Ed Slegeski January 09, 2013 at 03:10 PM
I mean no disrespect, but in fact the town put it to a referendum, and the question was turned down. I liken these new proposals to your child asking the same question(s) over and over until you relent. My humble opinion is that you are going to keep spending money on a facility that you may bring up to code, but ultimately will still be too small with limited parking. I have mentioned my plan to Mr Hachey (and others), more than once, which is to look at the large empty building behind the Little Theatre of Manchester. It is large enough, could also house other amenities like a Barnes and Noble like coffee shop, Computer lab, and Public meeting rooms which could be rented out. Moving the library there AND keeping the name, would also make that area of town the Cheney Historic and cultural center of town. (Little Theatre, Fire Museum, Manchester Museum, Cheney Homesteads, The Great lawn.....) The building exists, just needs rehab. Much less than building new. Using that building..... 1. Puts an empty building back into use 2. Leaves the Parkade open for use AND ON THE TAX ROLE The Lutz children's museum is screaming for space, is highly attended, and would be a perfect fit for a larger home, on a bus route, and could be centrally located in the current Mary Cheney Library. I continue to be willing to share this plan with anyone, and will gladly walk the property to show the possibilites.
Bob Hetzel January 10, 2013 at 09:20 PM
If the town vacates Mary Cheney, what shall it do with the building? Tear it down? Sell it to a private party? Adapt it to another public use? If the last, it will still require ADA compliance. Let's do it now. If Mary Cheney were adults only, it would be quiet for reading and research, including computers. In a children's library, parents could participate in activities, help their children individually, or enjoy a coffee break with other parents in a quiet room.
Rebecca Smith January 14, 2013 at 09:35 AM
Linda Murray & others: voters voted down THAT SPECIFIC PLAN. Just like sometimes voters vote down a town budget-- that doesn't mean you just say, "oh well, i guess we dont have a budget". It means you have to revamp, look at other plans. I still say they need to start by finding out WHY people who voted no did so; & public hearings are 1 way to do that. But for the many people who can't get to meeting, a survey online would be another good way; maybe also a phone # where you can leave your comments for those without computers--it wouldn't have to be a manned phone line, just hooked up to something to record comments. To Ed Slegeski, are you sure that old building would cost less to renovate than building new?? Its pretty old, & could have significant issues. Re other uses for current Mary Cheney Library building: options might be limited by the terms of the original donation of the land to the town.
Rebecca Smith January 14, 2013 at 10:09 AM
Hey, y doesnt the mobil site hv a chkbox for email notifications of other comments on the article?! I ws just going to ask the editor if there wsnt some way to kno if othr pepl comment aftr me!

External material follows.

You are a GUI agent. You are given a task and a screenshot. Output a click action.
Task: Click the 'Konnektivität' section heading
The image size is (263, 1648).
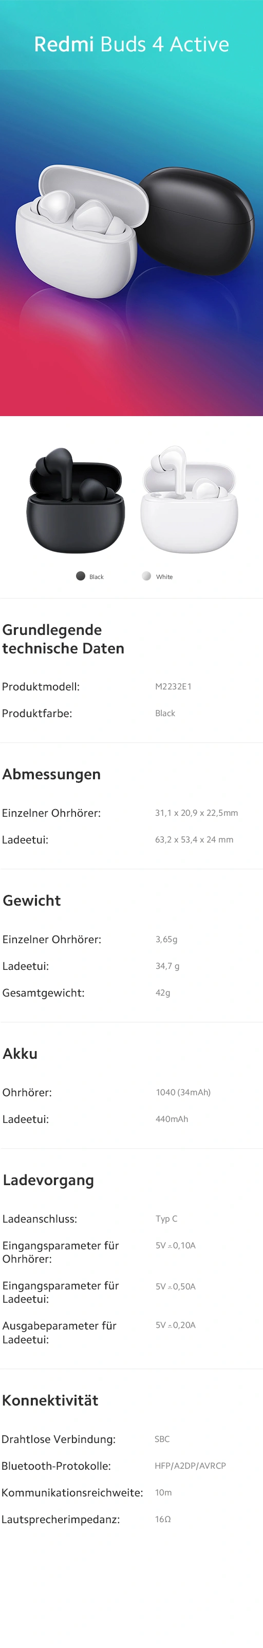(50, 1400)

Ed Slegeski January 14, 2013 at 10:34 AM
Rebecca, I'm certainly not an architect, but I can only imagine if you gut the building (Which I think for the most part it is, Silktown Roofing is using it for storage), you can start with a fresh slate Look at the loading dock behind the Little Theatre, what a grand staircase and doorway that would be, and easy to have handicapped accessable ramps. Drive along the side of the build...Look at the brickwork. look at the HUGE windows that would allow tons of natural sunlight to fill the interior. Look in the rear of the building between it and the Apartment building, what a great courtyard that could be. Keep the name, make it part of historic building already there. Add some nice amenities that compliment a modern functional library, (conference rooms, coffee shop). Right on a bus line, close to the Bennet Academy, close proximity to one of the largest apartment complexes in Manchester. Why not at least look at it? Then move the Lutz Children's museum into the current library and you have a win win.